The recent interview with LeCun was very exciting for me to read because he shares two key insights whose significance is easy to miss for those unfamiliar with the background. From my research into the conceptual architecture of LLMs, it has became clear to me that the architecture of LLMs cannot support true intelligence - we are still at the level of sophisticated stochastics.
LLMs manipulate language really well. ... LLMs are limited to the discrete world of text. They can’t truly reason or plan, because they lack a model of the world. They can’t predict the consequences of their actions.
Those two short phrases are a nod to the symbol grounding problem (Harnad 1990) and the frame problem (Fodor 1987). LeCun:
The key is to learn an abstract representation of the world and make predictions in that abstract space, ignoring the details you can’t predict.

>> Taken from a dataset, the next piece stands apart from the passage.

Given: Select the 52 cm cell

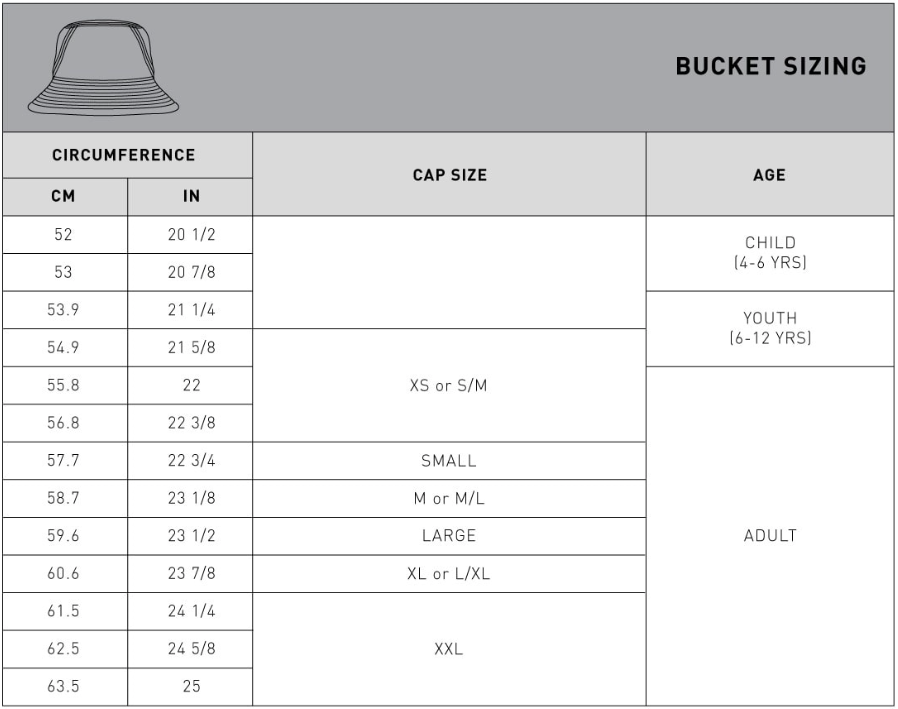Looking at the screenshot, I should (x=65, y=235).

This is exactly the frame problem, and it is a very hard problem to solve. The significance of these two papers (and the problems they identify) is that both need to be solved to have intelligence. Given the tens of billions of dollars and the incredibly smart minds being put into AI research, there must be people aware of these two papers and their significance, but this interview with LeCun is the first reference that I’ve come across. If LeCun left Meta to found this new venture, that would imply that Meta was not working on solving these two papers, and most likely neither are the other major AI providers. If so, this is stunning to me.
As Fodor wrote in his paper: “If I did, I’d have solved the frame problem and I’d be rich and famous.” Whoever solves the two problems has the golden keys to the kingdom of true human-level intelligence, and the current valuations will mean little. LeCun is betting on being able to solve both problems. If people think AI models are sophisticated now (and they are), we have seen nothing yet compared to having true AI.